17-02-2025 [08:33] - Darek65 | Link: "wędrują do kubła tony
"wędrują do kubła tony wysokiej jakości żywności." - pisze pani o tych "szynkach" z marketu, co to 3 dnia ześlizgują się z talerza? Żywność powinna być dobra, a dobra nie jest tania. Teraz serwuje się nam paszę dla ludzi. Paradoksalnie dobra i droga lub droższa żywność ma same plusy. Przede wszystkim jest zdrowa, bo zawiera mniej chemii. To zmniejsza ryzyko zatruć, wrzodów, raka jelita grubego, alergii. Po drugie, kupujemy mniej, jemy mniej. Nie obżeramy się, a najadamy. Mniej żywności się marnuje. To zmniejsza plagę otyłości. Po trzecie, taka żywność wymaga więcej pracy, co oznacza więcej miejsc pracy. I tych plusów można by wymieniać.

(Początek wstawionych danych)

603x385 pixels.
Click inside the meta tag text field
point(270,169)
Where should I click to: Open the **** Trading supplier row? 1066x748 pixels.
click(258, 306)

17-02-2025 [12:47] - spike | Link: Jakiś czas temu oglądałem dok
Jakiś czas temu oglądałem dok. o zbiorach różnych owoców z różnych krajów je uprawiające. Wszystko ciekawe, ale najciekawsze było na koniec, okazuje się, że owoce są sortowane wg wymagań odbiorców i tak np. banany dziennie kontener dobrych bananów, ale "niewymiarowych" tam trafia, są przeznaczane na paszę dla zwierząt (dobre i to, że nie na wysypisko), podobnie jest też z pomidorami, które są pakowane maszynowo, więc muszą mieć swoje wymiary, by się zmieściły w odpowiednie siedzenia opakowania, co się dzieje z "niewymiarowymi"?
Jeszcze w kwestii organicznych odpadów domowych, w USA są popularne rozdrabniacze w zlewie, resztki jedzenia tam trafiają, nie do kosza-śmietnika, argumentem "za" jest, że takie odpadki jedzenia w śmietnikach, są karmą dla szczurów itp. zwierząt, oraz zapobiega to gniciu i rozwojowi wszelkich bakterii etc. Zmielone odpadki w oczyszczalni ścieków są utylizowane i przerabiane, nawet otrzymuje się z nich biogaz.
Przemysłowa produkcja żywności generuje dużo odpadów.